[Records for the task]
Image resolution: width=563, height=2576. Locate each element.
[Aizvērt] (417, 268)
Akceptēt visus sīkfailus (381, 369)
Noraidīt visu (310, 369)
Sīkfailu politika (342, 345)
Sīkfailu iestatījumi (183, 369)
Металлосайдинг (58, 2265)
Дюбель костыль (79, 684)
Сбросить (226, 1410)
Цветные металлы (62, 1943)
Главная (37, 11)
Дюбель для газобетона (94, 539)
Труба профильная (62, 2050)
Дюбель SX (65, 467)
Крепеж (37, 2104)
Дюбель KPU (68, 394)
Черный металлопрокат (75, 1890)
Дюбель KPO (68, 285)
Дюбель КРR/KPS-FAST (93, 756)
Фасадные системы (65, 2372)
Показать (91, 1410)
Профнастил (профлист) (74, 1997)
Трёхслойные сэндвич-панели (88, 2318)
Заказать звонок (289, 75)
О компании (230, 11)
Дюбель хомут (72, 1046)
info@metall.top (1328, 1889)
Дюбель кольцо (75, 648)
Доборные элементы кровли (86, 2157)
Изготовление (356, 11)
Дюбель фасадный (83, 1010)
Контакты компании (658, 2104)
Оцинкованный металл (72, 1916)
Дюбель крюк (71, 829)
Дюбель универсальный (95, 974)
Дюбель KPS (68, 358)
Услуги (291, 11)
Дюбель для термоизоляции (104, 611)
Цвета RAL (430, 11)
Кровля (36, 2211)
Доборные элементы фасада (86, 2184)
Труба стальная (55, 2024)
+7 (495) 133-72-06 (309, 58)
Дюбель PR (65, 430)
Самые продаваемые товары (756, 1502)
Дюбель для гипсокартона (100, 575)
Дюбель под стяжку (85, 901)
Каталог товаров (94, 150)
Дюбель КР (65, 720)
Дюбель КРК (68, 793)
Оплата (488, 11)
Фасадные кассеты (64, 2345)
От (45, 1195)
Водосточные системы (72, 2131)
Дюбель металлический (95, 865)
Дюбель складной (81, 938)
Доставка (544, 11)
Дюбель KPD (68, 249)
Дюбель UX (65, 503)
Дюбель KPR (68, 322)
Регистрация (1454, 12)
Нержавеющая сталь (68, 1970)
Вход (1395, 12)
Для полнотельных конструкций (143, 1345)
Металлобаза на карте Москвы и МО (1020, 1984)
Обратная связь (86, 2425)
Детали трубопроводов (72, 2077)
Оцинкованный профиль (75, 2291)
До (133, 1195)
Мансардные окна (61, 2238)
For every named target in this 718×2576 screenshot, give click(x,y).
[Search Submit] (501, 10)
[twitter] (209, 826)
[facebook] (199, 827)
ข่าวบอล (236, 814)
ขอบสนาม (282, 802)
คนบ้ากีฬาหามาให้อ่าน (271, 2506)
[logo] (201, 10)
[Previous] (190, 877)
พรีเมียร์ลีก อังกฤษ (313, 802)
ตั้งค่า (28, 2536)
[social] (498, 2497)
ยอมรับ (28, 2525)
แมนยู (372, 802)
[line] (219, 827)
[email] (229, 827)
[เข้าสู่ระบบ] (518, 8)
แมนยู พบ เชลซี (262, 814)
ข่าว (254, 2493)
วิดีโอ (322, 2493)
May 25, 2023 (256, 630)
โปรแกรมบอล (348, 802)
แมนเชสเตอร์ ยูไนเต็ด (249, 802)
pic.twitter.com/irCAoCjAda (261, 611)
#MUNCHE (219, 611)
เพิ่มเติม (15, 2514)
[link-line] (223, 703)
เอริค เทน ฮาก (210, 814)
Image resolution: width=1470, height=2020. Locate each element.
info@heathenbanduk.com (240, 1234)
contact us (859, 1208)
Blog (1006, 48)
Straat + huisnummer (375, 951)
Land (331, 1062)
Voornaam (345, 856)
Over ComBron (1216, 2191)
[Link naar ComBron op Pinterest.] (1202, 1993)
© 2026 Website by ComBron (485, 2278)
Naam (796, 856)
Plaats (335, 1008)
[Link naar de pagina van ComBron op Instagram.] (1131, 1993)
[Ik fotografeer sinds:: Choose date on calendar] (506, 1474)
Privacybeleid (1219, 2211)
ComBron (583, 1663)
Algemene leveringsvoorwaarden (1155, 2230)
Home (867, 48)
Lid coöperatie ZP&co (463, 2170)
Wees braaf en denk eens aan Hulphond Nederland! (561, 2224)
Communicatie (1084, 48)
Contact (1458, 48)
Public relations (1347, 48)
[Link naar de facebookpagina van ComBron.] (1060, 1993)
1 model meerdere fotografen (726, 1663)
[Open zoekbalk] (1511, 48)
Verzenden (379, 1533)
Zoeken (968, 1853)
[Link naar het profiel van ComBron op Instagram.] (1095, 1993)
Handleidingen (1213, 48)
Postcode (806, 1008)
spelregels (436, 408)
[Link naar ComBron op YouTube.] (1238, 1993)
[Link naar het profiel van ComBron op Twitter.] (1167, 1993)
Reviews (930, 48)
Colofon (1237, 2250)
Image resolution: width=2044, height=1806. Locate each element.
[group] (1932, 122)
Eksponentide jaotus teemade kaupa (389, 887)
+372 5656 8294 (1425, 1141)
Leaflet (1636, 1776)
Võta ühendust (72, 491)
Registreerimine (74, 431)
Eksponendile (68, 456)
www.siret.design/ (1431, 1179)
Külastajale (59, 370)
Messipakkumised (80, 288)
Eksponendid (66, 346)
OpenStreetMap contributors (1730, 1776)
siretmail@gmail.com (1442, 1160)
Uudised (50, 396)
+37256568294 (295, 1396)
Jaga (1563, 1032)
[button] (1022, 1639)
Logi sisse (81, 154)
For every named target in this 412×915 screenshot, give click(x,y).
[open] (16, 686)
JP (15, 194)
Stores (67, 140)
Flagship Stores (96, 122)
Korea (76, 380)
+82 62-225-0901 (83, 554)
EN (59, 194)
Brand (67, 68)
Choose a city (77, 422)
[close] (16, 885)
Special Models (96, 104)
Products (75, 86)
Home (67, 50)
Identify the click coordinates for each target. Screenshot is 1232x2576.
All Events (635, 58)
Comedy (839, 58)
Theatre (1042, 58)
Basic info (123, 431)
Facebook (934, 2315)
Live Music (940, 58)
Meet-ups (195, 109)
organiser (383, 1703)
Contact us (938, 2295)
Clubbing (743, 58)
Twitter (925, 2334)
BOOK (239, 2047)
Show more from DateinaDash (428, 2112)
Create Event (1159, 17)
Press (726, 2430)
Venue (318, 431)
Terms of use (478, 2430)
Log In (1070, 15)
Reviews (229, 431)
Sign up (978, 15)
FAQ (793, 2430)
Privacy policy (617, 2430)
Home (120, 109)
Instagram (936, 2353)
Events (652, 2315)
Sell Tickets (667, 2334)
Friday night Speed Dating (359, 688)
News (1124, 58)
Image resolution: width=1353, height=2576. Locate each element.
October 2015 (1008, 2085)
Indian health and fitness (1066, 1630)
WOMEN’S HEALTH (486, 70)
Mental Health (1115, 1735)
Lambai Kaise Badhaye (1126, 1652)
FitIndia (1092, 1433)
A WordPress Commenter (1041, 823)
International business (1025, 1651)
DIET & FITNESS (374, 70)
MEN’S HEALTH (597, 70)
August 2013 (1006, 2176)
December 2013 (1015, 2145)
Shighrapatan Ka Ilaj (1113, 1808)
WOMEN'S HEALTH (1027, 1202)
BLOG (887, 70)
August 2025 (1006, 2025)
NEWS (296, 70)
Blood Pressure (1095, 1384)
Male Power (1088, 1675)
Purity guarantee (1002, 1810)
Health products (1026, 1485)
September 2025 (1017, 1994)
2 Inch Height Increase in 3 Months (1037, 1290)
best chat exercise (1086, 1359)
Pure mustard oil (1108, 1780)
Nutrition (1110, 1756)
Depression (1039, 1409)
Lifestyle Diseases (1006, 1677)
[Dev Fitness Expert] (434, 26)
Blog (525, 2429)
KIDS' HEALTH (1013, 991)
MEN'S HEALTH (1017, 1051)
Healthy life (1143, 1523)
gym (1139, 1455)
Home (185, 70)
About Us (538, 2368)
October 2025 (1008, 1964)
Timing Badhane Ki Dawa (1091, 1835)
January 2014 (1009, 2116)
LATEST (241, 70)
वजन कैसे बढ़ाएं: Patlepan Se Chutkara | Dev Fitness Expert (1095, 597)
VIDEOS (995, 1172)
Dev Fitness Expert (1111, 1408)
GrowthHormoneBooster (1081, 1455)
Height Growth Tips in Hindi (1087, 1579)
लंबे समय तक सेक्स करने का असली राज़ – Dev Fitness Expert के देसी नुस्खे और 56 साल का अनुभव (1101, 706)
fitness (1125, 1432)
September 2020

[Brief] Write down again the exact lines running from the beginning of the data to the line containing "Контакты компании (658, 2104)", with both ends included.

[Response]
Image resolution: width=563, height=2576. Locate each element.
[Aizvērt] (417, 268)
Akceptēt visus sīkfailus (381, 369)
Noraidīt visu (310, 369)
Sīkfailu politika (342, 345)
Sīkfailu iestatījumi (183, 369)
Металлосайдинг (58, 2265)
Дюбель костыль (79, 684)
Сбросить (226, 1410)
Цветные металлы (62, 1943)
Главная (37, 11)
Дюбель для газобетона (94, 539)
Труба профильная (62, 2050)
Дюбель SX (65, 467)
Крепеж (37, 2104)
Дюбель KPU (68, 394)
Черный металлопрокат (75, 1890)
Дюбель KPO (68, 285)
Дюбель КРR/KPS-FAST (93, 756)
Фасадные системы (65, 2372)
Показать (91, 1410)
Профнастил (профлист) (74, 1997)
Трёхслойные сэндвич-панели (88, 2318)
Заказать звонок (289, 75)
О компании (230, 11)
Дюбель хомут (72, 1046)
info@metall.top (1328, 1889)
Дюбель кольцо (75, 648)
Доборные элементы кровли (86, 2157)
Изготовление (356, 11)
Дюбель фасадный (83, 1010)
Контакты компании (658, 2104)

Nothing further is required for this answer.